## [What you should do]
Reproduce verbatim the portion of the Six Sigma interview below that begins at the words "Thirdly, we also" and stops after "which to operate.".

── Document passage ──

If you asked 24 people what Six Sigma means, you will get 48 different answers, so I personally don’t believe that saying “Six Sigma” means very much unless you are referring specifically to the 3.4 defects per million opportunities (DPMO), and even then, some people will tell you that’s 4.5 Sigma!  For some people, it’s a metric, goals and attitudes… it’s a vision… all sorts of things.  At The Coca-Cola Company, we are implementing Six Sigma under the heading of Business Process Excellence, a complete program to help run the business.  This differs from the approach many companies are taking, where these firms are narrowly implementing Six Sigma today in manufacturing, and do not see it as a way to run and manage the entire business – merely a tool to improve a process or an operation.  We look at it much more as a way to connect the business parts with one another – that is an important element. 

 

Our model includes three major components: The focus on the key indicators of the business, understanding and aligning the business processes and measuring them from a customer perspective, and finally, driving improvements through the rigorous application of the DMAIC (Define, Measure, Analyze, Improve & Control)  improvement methodology or the DMADV (Define, Measure, Analyze, Design, & Validate) (re-)design methodology.  By the way, we include lean techniques in here as well.  We are making sure that everyone has the tools and the methodology to solve problems – including the statistical rigor that was missing from the TQM approach of the 80’s – whether they are engineering or analytically-oriented people who find this approach to be a very natural fit, or those who find this approach to be quite new, if not foreign… They all share a common framework to approach problem-solving.

 

4.  NEWS:  You presented that, "After 114 years, the company changes from central to local control...'Think local, Act local'"... "No longer about one visionary leader... it’s about creating a team that's as good as the brand".  Given Coca-Cola's sheer mass, this suggests an enormous cultural as well as process change.  What role do you see your team playing in this massive change, and what can the consumers as well as shareholders expect to see from this change?  What are the risks associated with this, and what are the upside benefits that are driving the change?

 

ELLEN:  The role I see my team playing is really three-fold, centered around a service model.  Firstly, our goal is to build the capability by providing Six Sigma training and coaching to the organization.  Most importantly, it’s not about merely training people, but developing skill sets through repeated application of the tools and techniques by the people who do the work everyday.  We do not provide an army of black belts to the business.

 

However, it is not just about teams making improvements.  Leaders also have a new role and if they don’t understand what that is – if they can’t get out of the firefighting mode and learn how to lead in Business Process Excellence (BPE) – then nothing will really change.  Therefore, we have an additional role in guiding and coaching leaders in how they can better manage under this new effort.

 

Thirdly, we also have a responsibility for the design of the (BPE) model.  There are a lot of companies that have implemented Six Sigma separate from Lean – there are some companies who have just begun to introduce DMADV (Define, Measure, Analyze, Design, Verify)… my group, in particular, is responsible for the design of this program so that all of the members of this company, across all of those 200 countries and different sub-cultures, can speak to one another in a common language.  The one thing we can not afford to happen is getting different approaches or responses depending on which consultant or school provided advice– we’re here to ensure that the company has a single, unified framework in which to operate.

───
── Entries supplied ──

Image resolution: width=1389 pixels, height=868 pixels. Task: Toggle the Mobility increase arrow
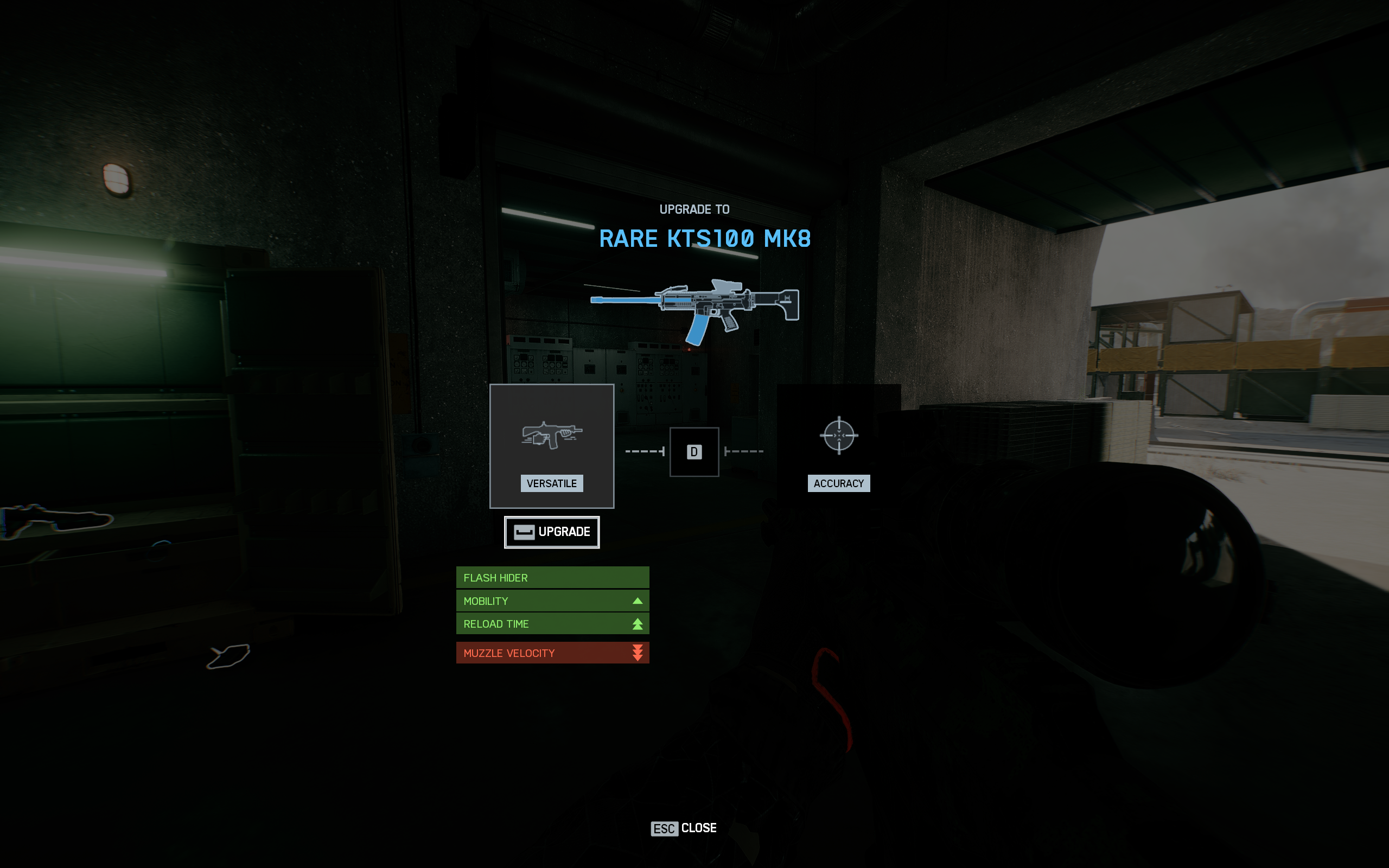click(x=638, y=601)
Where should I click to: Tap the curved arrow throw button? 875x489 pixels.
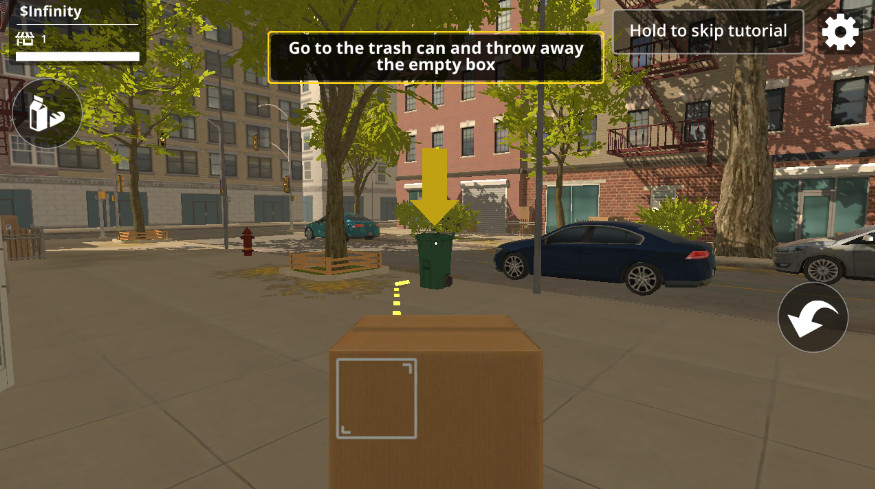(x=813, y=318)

───
── Entries supplied ──

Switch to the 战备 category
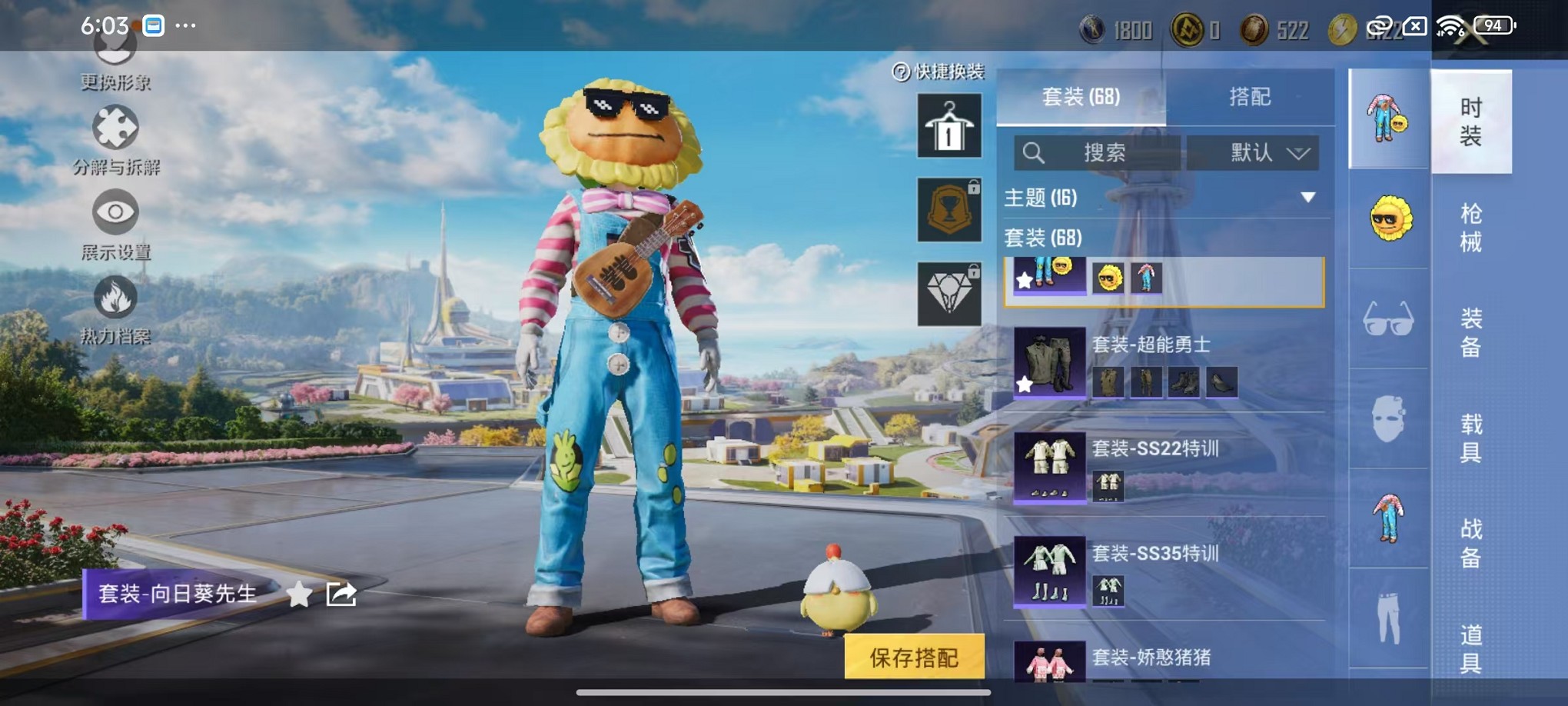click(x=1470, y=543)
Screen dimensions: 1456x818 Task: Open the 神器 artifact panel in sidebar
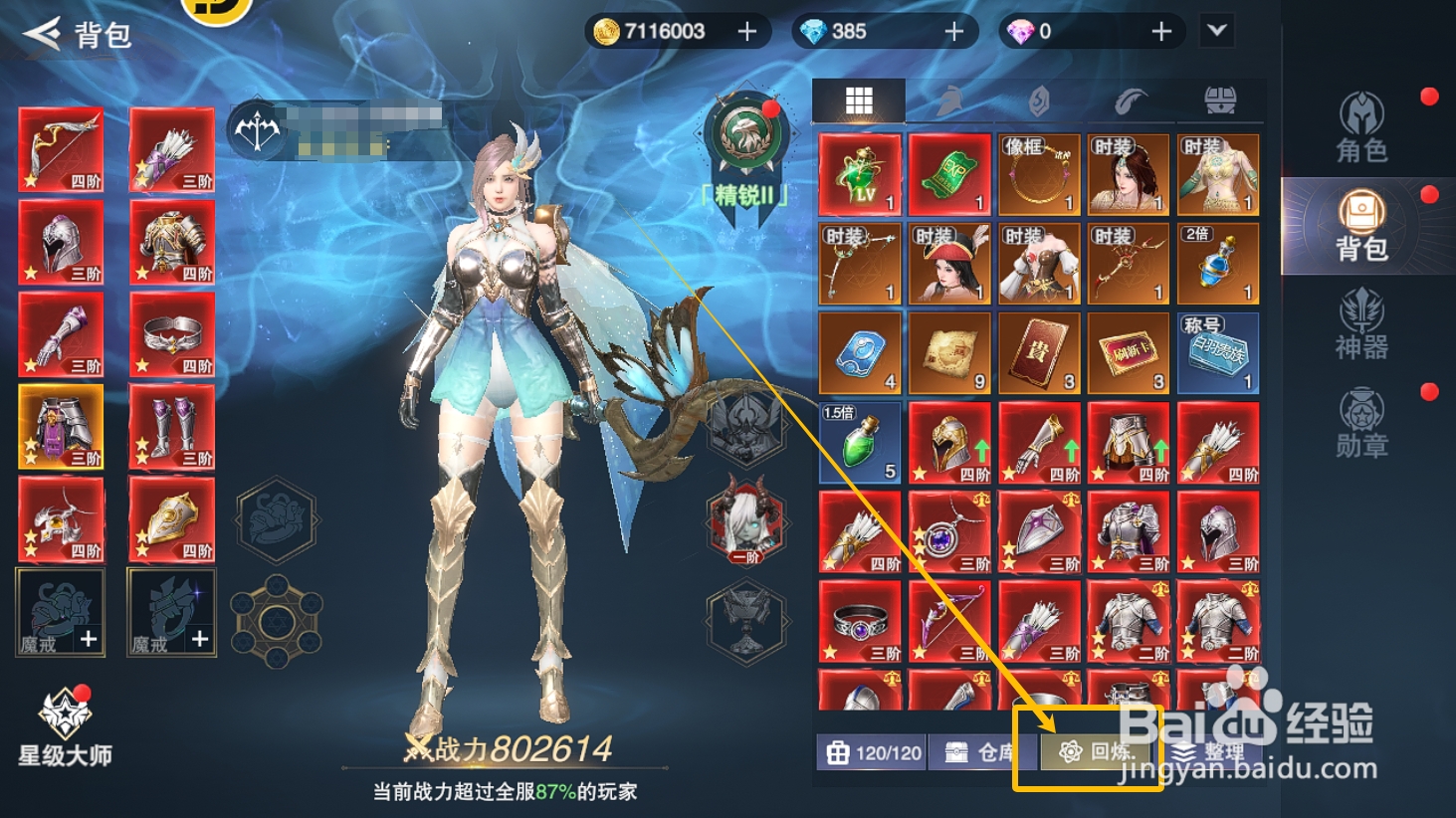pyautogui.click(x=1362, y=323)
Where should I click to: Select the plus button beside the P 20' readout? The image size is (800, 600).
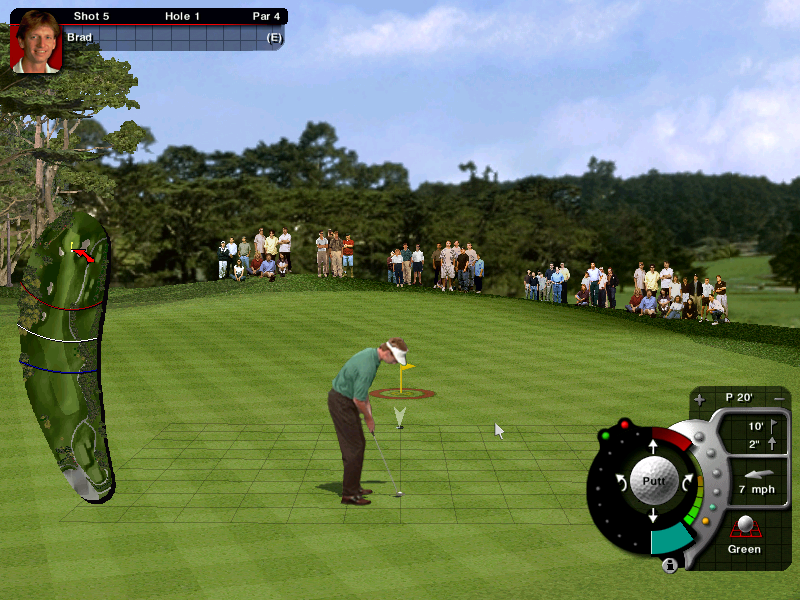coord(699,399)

───
── Entries supplied ──

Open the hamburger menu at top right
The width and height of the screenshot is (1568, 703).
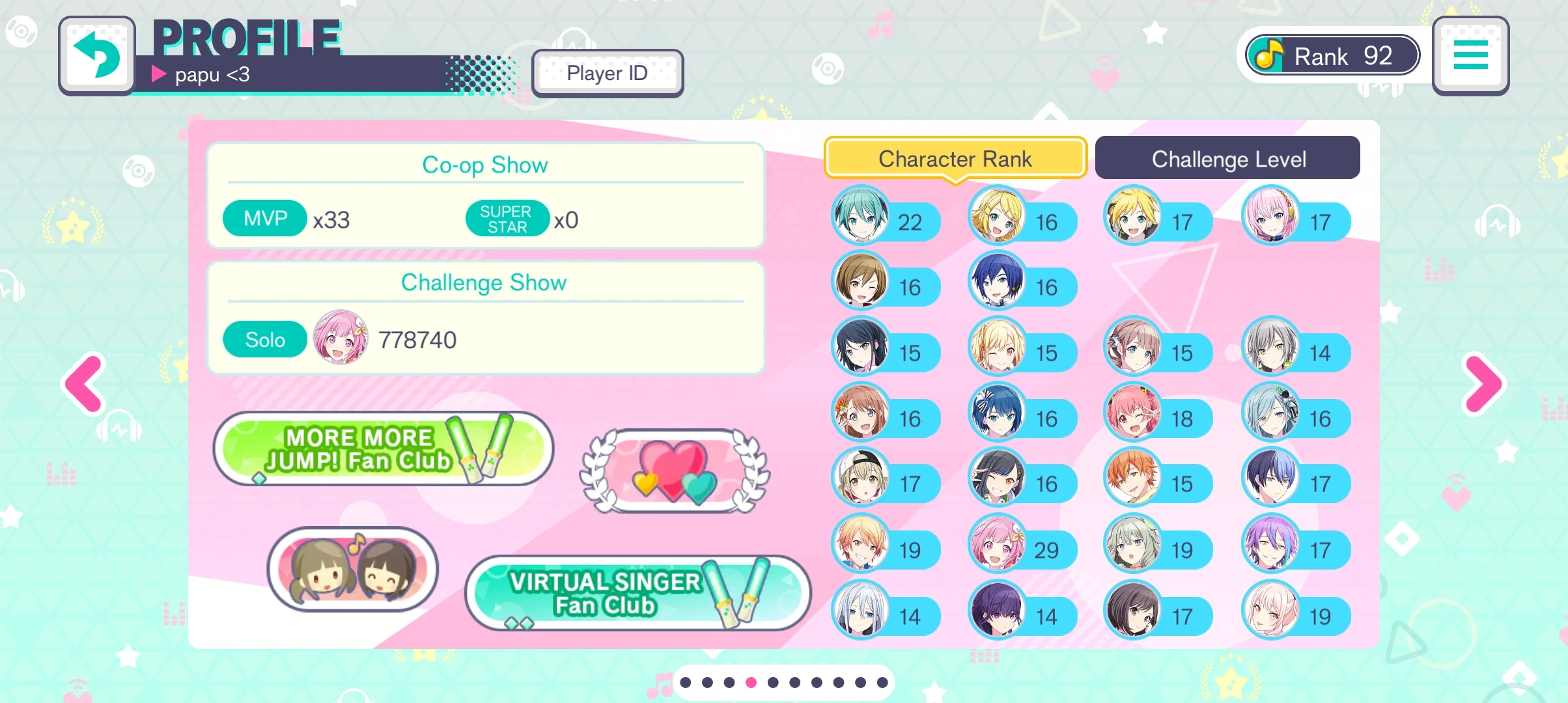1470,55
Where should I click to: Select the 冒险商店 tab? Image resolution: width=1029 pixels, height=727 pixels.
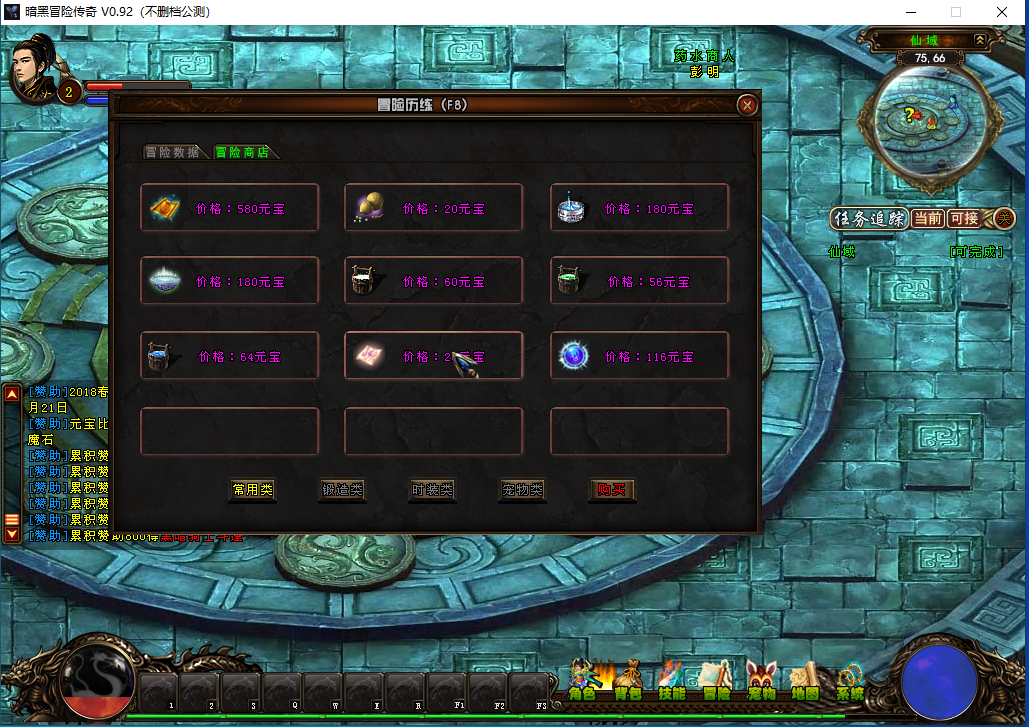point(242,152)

───

## [Exercise output]
Thirdly, we also have a responsibility for the design of the (BPE) model.  There are a lot of companies that have implemented Six Sigma separate from Lean – there are some companies who have just begun to introduce DMADV (Define, Measure, Analyze, Design, Verify)… my group, in particular, is responsible for the design of this program so that all of the members of this company, across all of those 200 countries and different sub-cultures, can speak to one another in a common language.  The one thing we can not afford to happen is getting different approaches or responses depending on which consultant or school provided advice– we’re here to ensure that the company has a single, unified framework in which to operate.